論文参考訳（メタデータ） (2024-08-23T17:16:43Z)
Towards Revealing the Mystery behind Chain of Thought: A Theoretical Perspective [39.47116013338394]
CoT(Chain-of-Thought prompting)は,大規模言語モデル(LLM)の性能を劇的に向上させる我々は、CoTが動的プログラミング(Dynamic Programming)として知られる一般的な意思決定問題に対処できることを示します。
論文参考訳（メタデータ） (2023-05-24T17:59:21Z)
Transformers Learn Shortcuts to Automata [52.015990420075944]
低深度変換器は任意の有限状態オートマトンを計算できる。我々は,$O(log T)$レイヤを持つ変換器が,長さ$T$の入力シーケンス上で,オートマトンを正確に再現可能であることを示す。さらに、これらの解の脆性について検討し、潜在的な緩和を提案する。
論文参考訳（メタデータ） (2022-10-19T17:45:48Z)
The Parallelism Tradeoff: Limitations of Log-Precision Transformers [29.716269397142973]
入力トークン数における算術精度が対数的である変換器は、定数深さの対数空間一様しきい値回路でシミュレートできることを示す。これは、複雑性理論の既知の結果を用いた変圧器のパワーに関する洞察を与える。
論文参考訳（メタデータ） (2022-07-02T03:49:34Z)
What Dense Graph Do You Need for Self-Attention? [73.82686008622596]
我々はハイパーキューブにおけるトークンインタラクションをモデル化し、バニラ変換器と同等あるいはそれ以上の結果を示すスパーストランスフォーマーHypercube Transformerを提案する。様々なシーケンス長を必要とするタスクの実験は、グラフ関数の検証をうまく行いました。
論文参考訳（メタデータ） (2022-05-27T14:36:55Z)
Stable, Fast and Accurate: Kernelized Attention with Relative Positional Encoding [63.539333383965726]
相対的位置符号化(RPE)を用いた変換器の注意計算を高速化する新しい手法を提案する。
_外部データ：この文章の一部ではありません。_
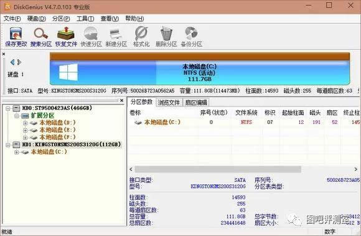The height and width of the screenshot is (236, 361).
Task: Switch to the 浏览文件 tab
Action: tap(169, 103)
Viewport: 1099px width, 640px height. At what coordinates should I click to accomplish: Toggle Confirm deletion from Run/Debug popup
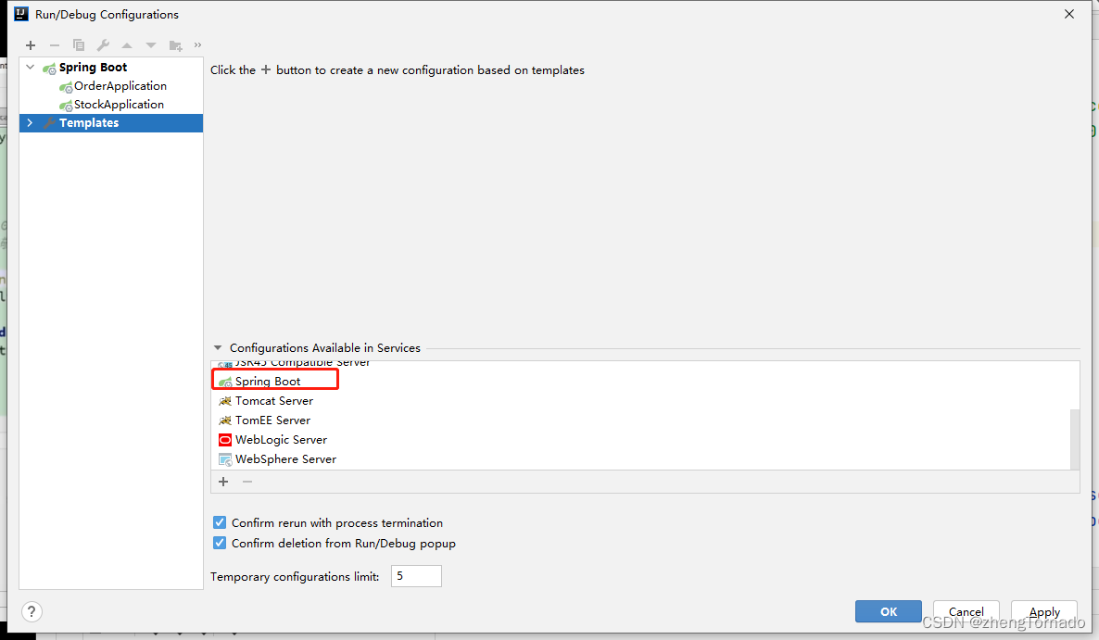point(220,544)
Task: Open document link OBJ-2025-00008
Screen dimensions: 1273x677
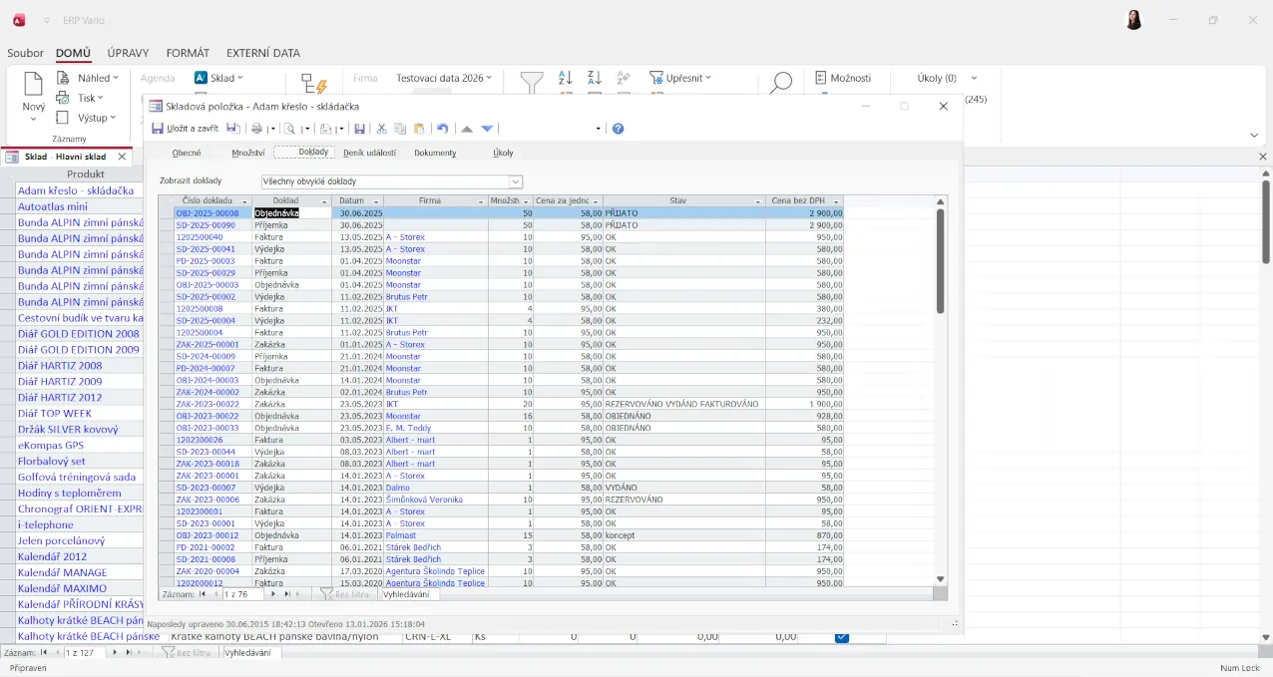Action: [x=208, y=213]
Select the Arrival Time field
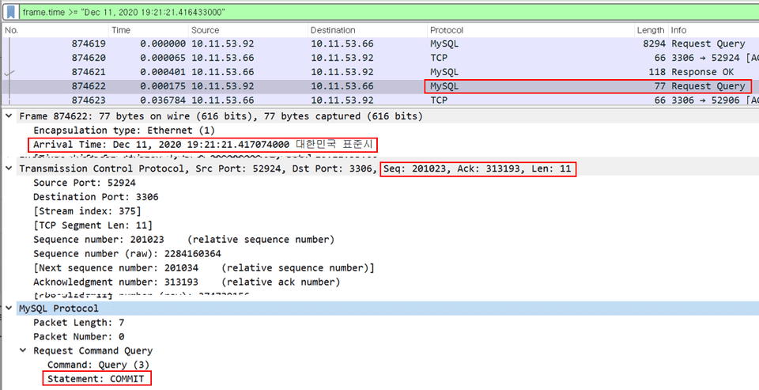The height and width of the screenshot is (390, 759). click(x=203, y=145)
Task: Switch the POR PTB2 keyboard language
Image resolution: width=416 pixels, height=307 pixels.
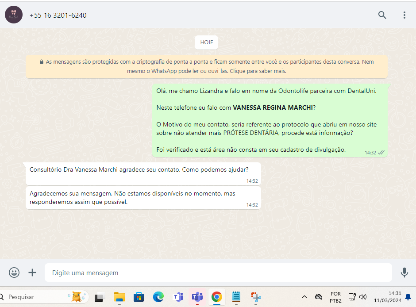Action: [335, 297]
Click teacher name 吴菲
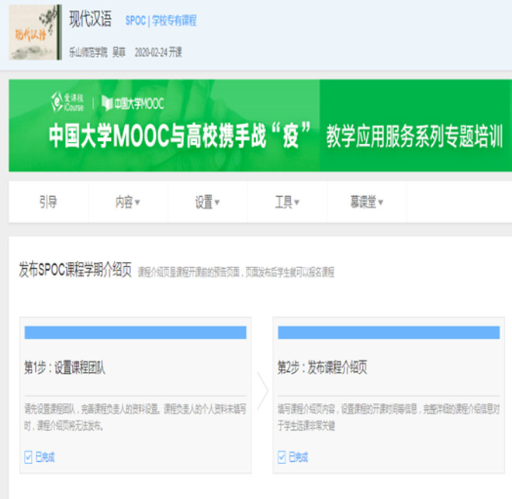 (x=119, y=52)
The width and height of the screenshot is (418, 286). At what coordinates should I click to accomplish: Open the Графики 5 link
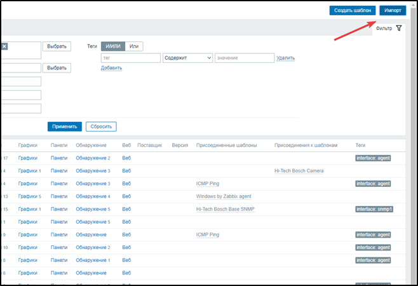(29, 196)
相対的な位置符号化がToeplitz行列を形成するという観測に基づいて、Fast Fourier Transform (FFT) を用いて、RPEによるカーネル化された注意を効率的に計算できることを数学的に示す。
論文参考訳（メタデータ） (2021-06-23T17:51:26Z)
$O(n)$ Connections are Expressive Enough: Universal Approximability of Sparse Transformers [71.31712741938837]
注意層ごとに$O(n)$接続しか持たないスパース変換器は、$n2$接続を持つ高密度モデルと同じ関数クラスを近似できることを示す。また、標準NLPタスクにおいて、異なるパターン・レベルの違いを比較検討する。
論文参考訳（メタデータ） (2020-06-08T18:30:12Z)

関連論文リストは本サイト内にある論文のタイトル・アブストラクトから自動的に作成しています。

指定された論文の情報です。
本サイトの運営者は本サイト（すべての情報・翻訳含む）の品質を保証せず、本サイト（すべての情報・翻訳含む）を使用して発生したあらゆる結果について一切の責任を負いません。